Musharraf made die-hard militants his enemies by abandoning support for the Taleban regime in neighboring Afghanistan and joining the US-led war on terror in late 2001, and later by pursuing peace with India. “All these groups think they have been betrayed by the government of Pakistan,” political analyst Hasan Askari said. “These attacks appear to be meant to create chaos to avenge this betrayal. And if you want to create chaos, you can make it a sectarian or any other form,” he said.

It is a commonly held opinion among Pakistan’s political thinkers. “There can be other reasons for these attacks but the main reason remains the same — the war on terror,” said Dr. Mutahir Ahmed, professor of international relations at Karachi University. Musharraf narrowly escaped two attempts on his life late last year in Rawalpindi, near Islamabad, which were blamed on Islamic militants with links to Al-Qaeda.

Pakistan, created in 1947 as a home for South Asia’s Muslims, saw sectarian rivalry early on between its Sunni majority and the Shiites who make up close to 20 percent of the Muslim population. Shiite militants lack the infrastructure to match their Sunni enemies bomb for bomb, and typically strike back by killing a Sunni religious leader.

The assassination of Mufti Nizamuddin Shamzai, a radical Sunni preacher, on Sunday looked to many like a classic case of Shiite revenge for a May 7 bomb attack. Shamzai had not been heavily linked to sectarian violence but the Binoria mosque complex he headed was a recruiting ground for the Mujahedeen, many of whom joined the Taleban, fought the Indian Army in Kashmir, and became comrades with Osama Bin Laden’s Al-Qaeda.

Musharraf even sent Shamzai on a mission with the then head of the Inter-Services Intelligence Agency, Lt. Gen. Mehmood Ahmed, to try to persuade the Taleban to hand over Bin Laden in the days after the Sept. 11, 2001, attacks on the United States mission failed, and just months later Shamzai was again preaching holy war against the United States.

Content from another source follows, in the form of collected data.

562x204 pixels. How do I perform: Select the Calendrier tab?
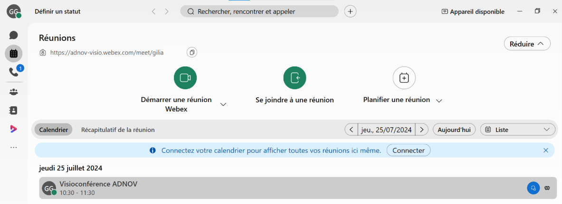pyautogui.click(x=53, y=130)
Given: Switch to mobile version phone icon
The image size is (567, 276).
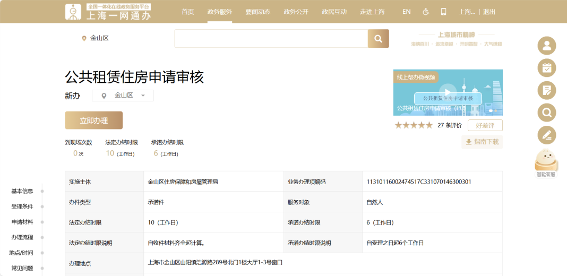Looking at the screenshot, I should 444,12.
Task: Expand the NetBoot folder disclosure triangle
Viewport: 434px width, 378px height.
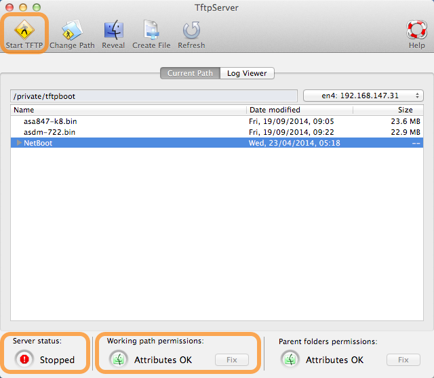Action: tap(19, 143)
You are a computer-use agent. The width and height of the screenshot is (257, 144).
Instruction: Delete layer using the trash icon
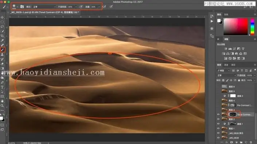[x=251, y=143]
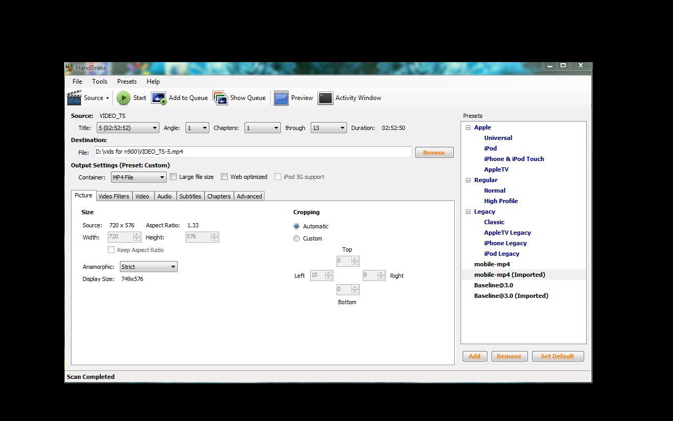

He is the fourth senior cleric at the Binoria mosque to have been gunned down over the past six years. Last year, Azam Tariq, head of the militant anti-Shiite Sipah-e-Sahaba (Soldiers of the Companions of the Prophet) group, was gunned down on the outskirts of Islamabad.

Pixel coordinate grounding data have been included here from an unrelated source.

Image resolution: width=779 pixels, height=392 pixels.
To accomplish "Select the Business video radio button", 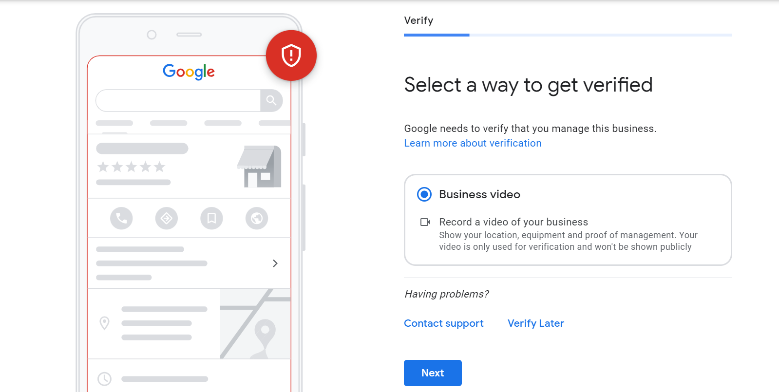I will [424, 194].
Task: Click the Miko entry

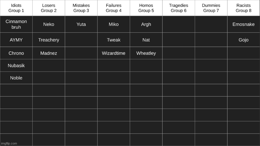Action: pos(113,24)
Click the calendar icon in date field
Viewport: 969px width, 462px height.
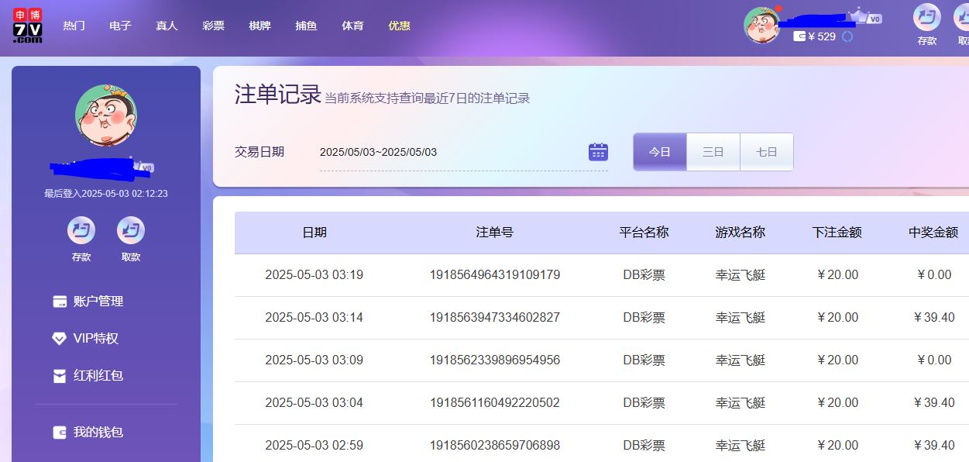point(598,152)
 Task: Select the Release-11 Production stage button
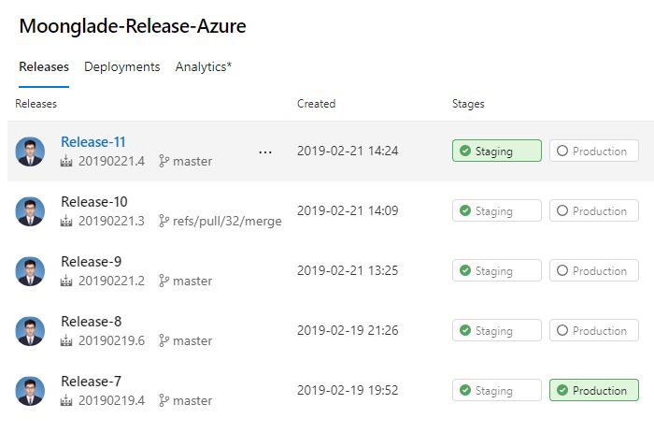coord(594,151)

Karachi has seen a series of attacks on Western and Christian targets over the past two years. In 2002, police arrested a key Islamic militant in Karachi who was wanted in connection with an assassination plot against Musharraf. Last Wednesday, a policeman was killed and more than 30 people hurt when two car bombs detonated by suspected Sunni militants exploded near the home of the US consul.

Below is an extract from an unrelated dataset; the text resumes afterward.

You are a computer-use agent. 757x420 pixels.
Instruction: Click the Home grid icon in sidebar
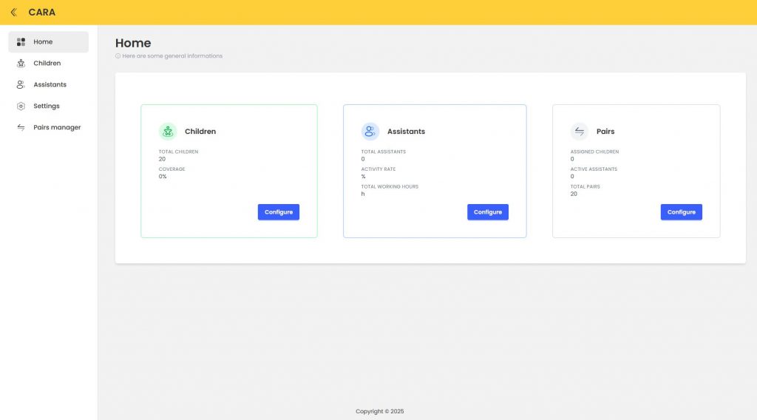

That attack came hard on the heels of the arrest of six members of the Harkatul Mujahedeen Al-Alami, an Al-Qaeda-linked group involved in the 2002 plot against the president. Analysts say continuing militant attacks in Pakistan carried a message for Musharraf that they would hit back if his government tried to squeeze them more.

“They want to tell the government that they can make the life miserable if they were targeted,” analyst Askari said. “They want to ... (show) they can stir disturbance anywhere in the country, no matter, in whatever shape.”